Mulheres pescadoras resistem
Celeste de Souza, pescadora artesanal e liderança do Movimento dos Pescadores Artesanais do Brasil, afirma que as comunidades não foram consultadas e que o projeto representa uma violência. “Recebemos isso como uma agressão. Ninguém explicou nada. A audiência foi esvaziada”, conta.
Ela teme que os resíduos tóxicos da produção de amônia contaminem o pescado e afetem diretamente a saúde das mulheres que vivem da mariscagem: “isso extermina a pesca, afeta o estoque pesqueiro, a nossa saúde e a dos nossos corpos. É uma violência contra as mulheres das marés” Segundo ela, o movimento já acionou o Ministério Público Federal e articula resistência junto a universidades e entidades como o CPP e a Rede Ambiental do Piauí (Reapi).
Para quem é a energia?
Os entrevistados também questionam o destino da energia gerada no Piauí. Francisco Soares observa que a eletricidade produzida por usinas eólicas e solares na região não é consumida localmente. “Vai para o Sudeste. É um contrassenso dizer que esse projeto é verde se ele nem usa energia renovável na região”, afirma. João Paulo vai mais longe: “a geração de energia virou um negócio lucrativo de capitais multinacionais. O Piauí se tornou apenas sede física da exploração”.
Para ele, o modelo atual serve menos à sociedade brasileira e mais a grandes empreendimentos, como data centers e usinas de hidrogênio verde voltadas à exportação. “Produzir energia para quem? Para quê?”, questiona.
Em nota, a Secretaria Estadual do Meio Ambiente e Recursos Hídricos (Semarh) informou que está atuando dentro dos parâmetros legais no processo de licenciamento do projeto de Hidrogênio Verde no litoral do Piauí, em conformidade com a legislação ambiental vigente. A Secretaria afirma ainda que responderá aos questionamentos do Ministério Público Federal dentro dos prazos e trâmites legais previstos no processo.

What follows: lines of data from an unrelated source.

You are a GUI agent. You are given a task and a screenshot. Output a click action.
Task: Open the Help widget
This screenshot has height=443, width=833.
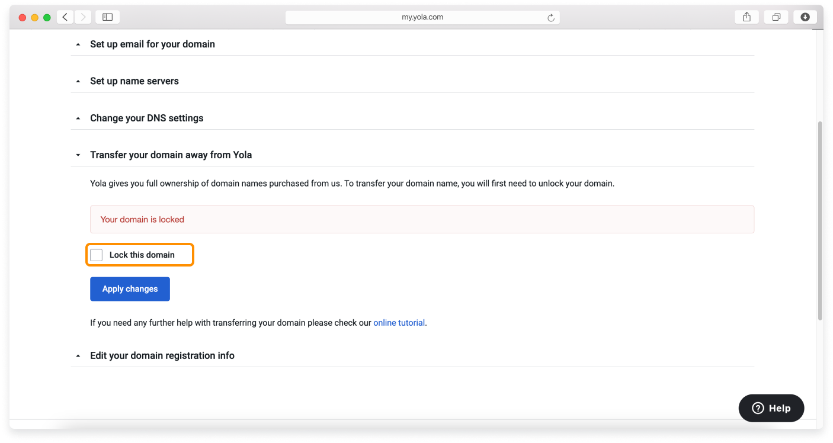[x=771, y=408]
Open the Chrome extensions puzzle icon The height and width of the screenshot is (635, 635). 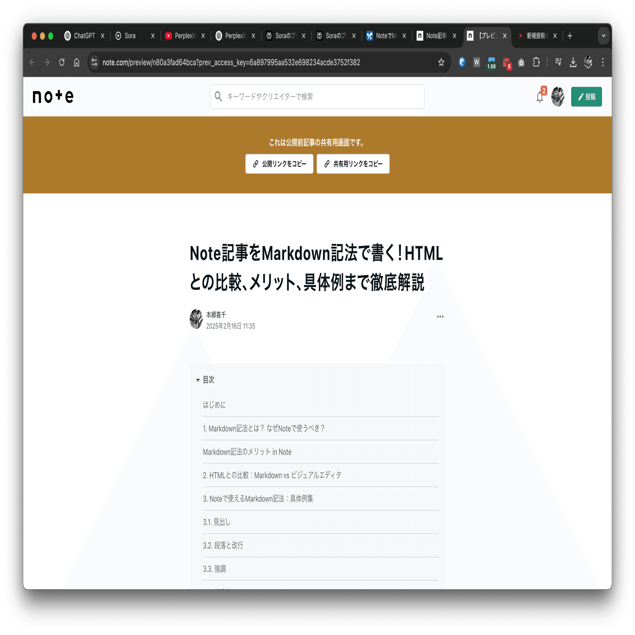(x=536, y=62)
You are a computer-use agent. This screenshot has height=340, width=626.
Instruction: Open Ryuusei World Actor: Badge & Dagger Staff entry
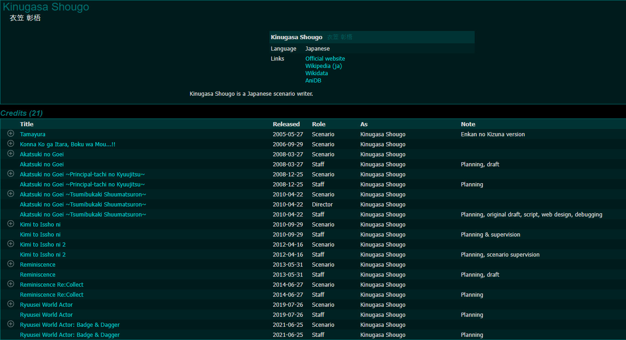(x=70, y=335)
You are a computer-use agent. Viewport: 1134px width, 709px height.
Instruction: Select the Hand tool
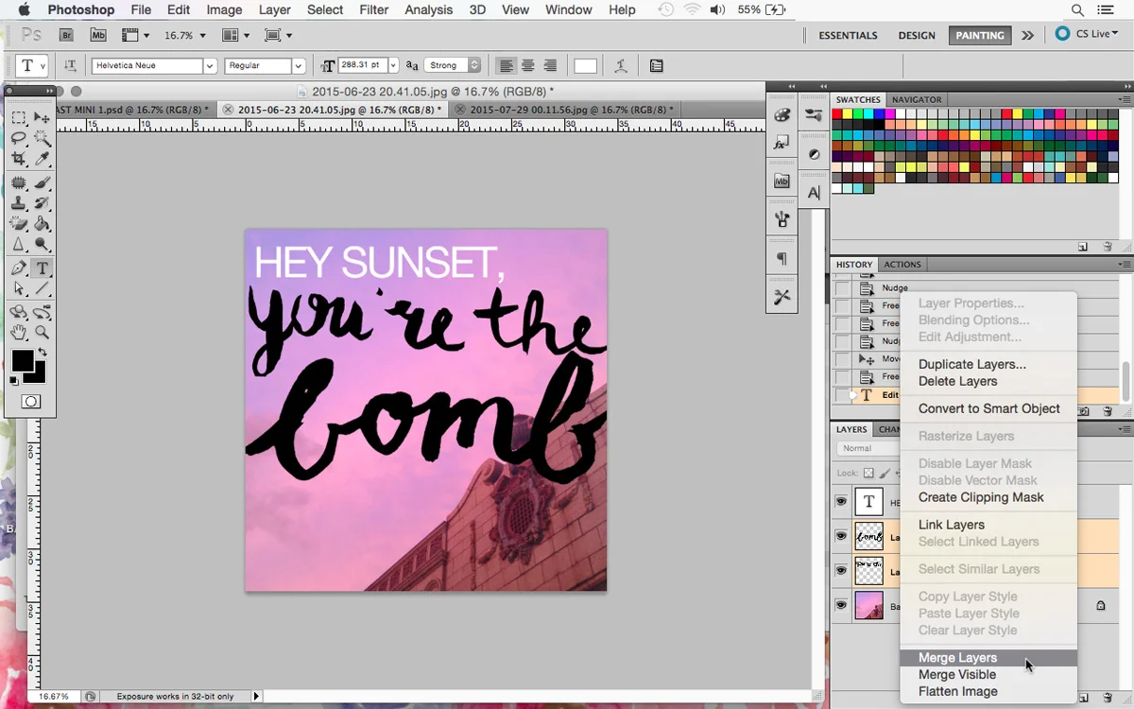coord(19,332)
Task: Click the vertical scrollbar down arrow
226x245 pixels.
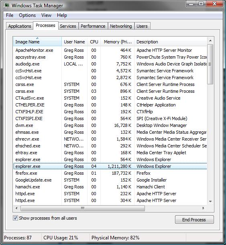Action: point(210,201)
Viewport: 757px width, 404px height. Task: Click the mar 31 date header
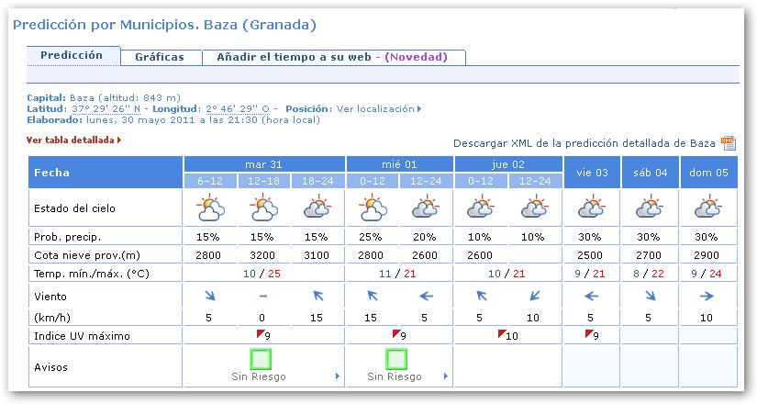coord(264,163)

Procurada pela reportagem, a Solatio Hidrogênio Piauí Gestão de Projetos Ltda., empresa responsável pelo empreendimento, afirmou que o projeto representa uma iniciativa estratégica para a transição energética brasileira e mundial. A empresa reforça seu compromisso com a legalidade, a sustentabilidade e o diálogo com a sociedade e autoridades.
Leia a íntegra da nota
“A Solatio Hidrogênio Piauí Gestão de Projetos Ltda., empresa responsável pelo desenvolvimento do projeto de hidrogênio verde no município de Parnaíba, Piauí, reafirma seu compromisso inegociável com a sustentabilidade ambiental e o rigoroso cumprimento de todas as normas técnicas, regulatórias e legais aplicáveis a um empreendimento desse porte e natureza.
Reconhecemos a importância do diálogo construtivo e transparente com a sociedade e com as autoridades competentes e estamos prontos para esclarecer todas as questões levantadas, de forma diligente, transparente, responsável e dentro dos prazos.
O projeto Solatio H2V Piauí representa uma iniciativa estratégica para a transição energética brasileira e mundial, alinhada com os objetivos de descarbonização e desenvolvimento econômico e social justo e sustentável.
Estamos confiantes que as incertezas apontadas serão esclarecidas e disponíveis para corrigir eventuais incorreções.”